Claims by BodyArmor Nutrition, LLC, for BodyArmor SuperDrink and BodyArmor Lyte sports drink were challenged by Stokely-Van Camp, Inc. (SVC), maker of Gatorade sports drinks, at the National Advertising Division (NAD).
Two of the challenged claims were made in banner and in-store advertising:
- BodyArmor SuperDrink is “The only sports drink. No artificial sweeteners, flavors or dyes. Potassium packed electrolytes”; and
- BodyArmor Lyte is “The only sports drink. Low calorie. No sugar added. No artificial sweeteners, flavors or dyes.”
BodyArmor argued that the claim “The Only Sports Drink” was hyperbolic and obvious puffery, since no reasonable consumer would believe that BodyArmor is the only sports drink on the market. It also argued that the claims otherwise include truthful and accurate monadic claims about the advertised BodyArmor products.
The NAD noted that an advertiser is responsible for all reasonable interpretations of its claims, not simply the messages it intended to convey. The NAD determined that one reasonable takeaway from these claims is the unsupported implied message that BodyArmor SuperDrink is the only sports drink that has no artificial flavors or sweeteners and contains potassium-packed electrolytes, and that BodyArmor Lyte is the only sports drink that is low in calories and contains no added sugar, artificial sweeteners, flavors and dyes.
Although the NAD stated that in certain contexts, “The Only Sports Drink” may be puffery, the fact that other sports drinks, including Gatorade, have these attributes means that these claims were not substantiated, and it recommended that they be discontinued.
SVC also challenged two short videos on BodyArmor’s Twitter and Instagram accounts that compared specific BodyArmor and Gatorade flavors. For example, one video showed a bottle of BodyArmor’s Fruit Punch beverage on one side and a bottle of Gatorade’s Fruit Punch Thirst Quencher on the other side. The next frame showed the same side-by-side comparison with “No artificial dyes” under the BodyArmor bottle and “Made with Red Dye 40” under the Gatorade bottle. The comparative display continued in the third frame, with “Contains vitamins” under the BodyArmor bottle and “Contains no vitamins” under the Gatorade bottle.
The NAD determined that the videos do not reasonably convey any unsupported messages about the Gatorade flavors depicted in the videos or any other Gatorade product. Although SVC argued that consumers could take away a broader message about the full line of Gatorade products, the NAD noted that the video compares a single Gatorade flavor, depicting and describing it in a way that limits the message to a single flavor. As a result, consumers would not reasonably take away a message about the full line of Gatorade products broadly.

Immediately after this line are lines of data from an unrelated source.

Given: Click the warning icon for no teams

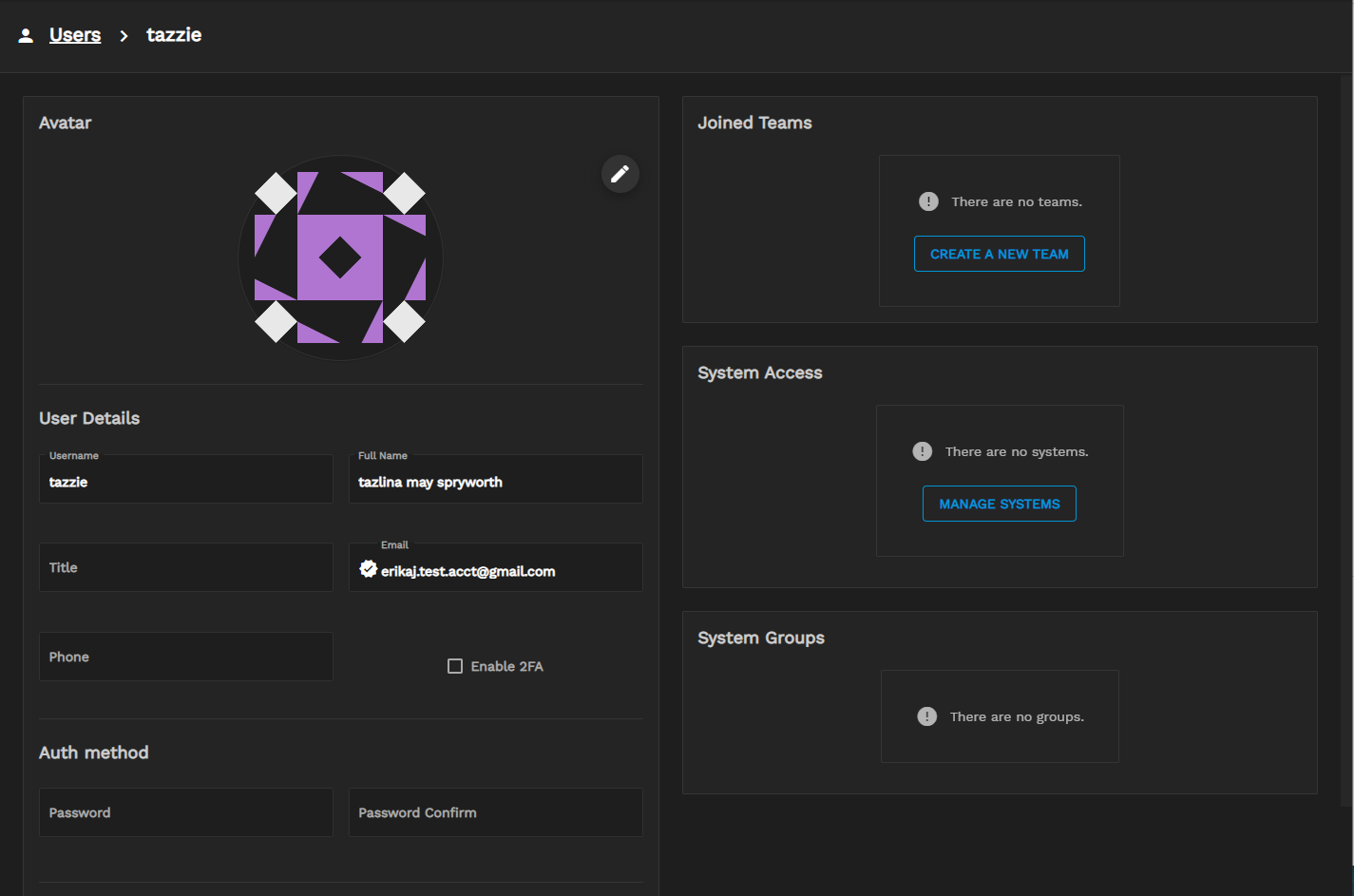Looking at the screenshot, I should coord(928,201).
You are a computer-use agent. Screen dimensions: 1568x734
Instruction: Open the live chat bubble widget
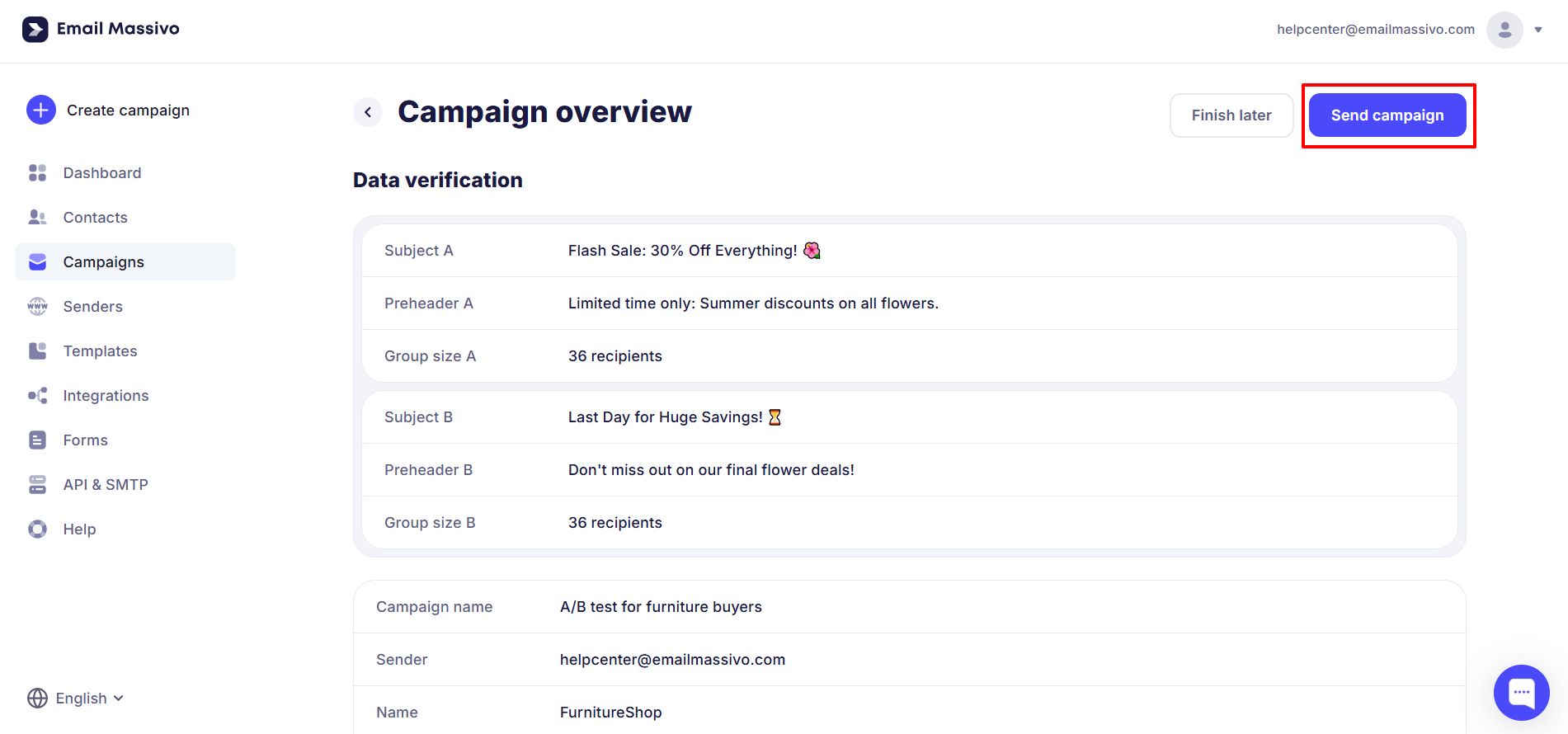[x=1521, y=692]
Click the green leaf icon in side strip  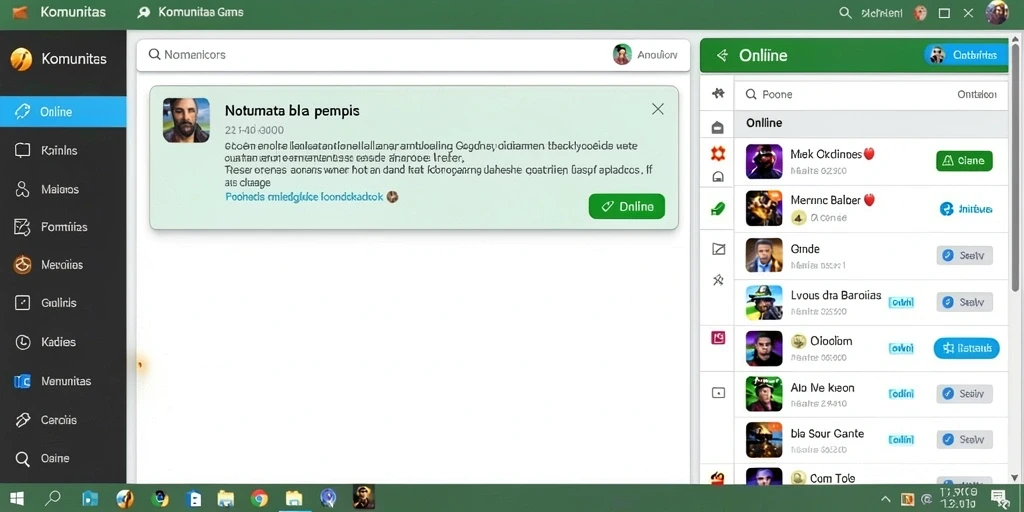point(718,209)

In addition, SVC challenged claims that appeared in a BodyArmor press kit that was sent to influencers and members of the media in connection with its “Dare to Compare” campaign. The NAD stated that BodyArmor’s press kit accurately highlights the different ingredients in specific BodyArmor products and specific Gatorade products, and asks whether, based on those differences, the recipients would like to “reconsider” their sports drink. NAD determined that the press kit did not reasonably convey any broader unsupported messages about the quality or performance of BodyArmor and Gatorade products.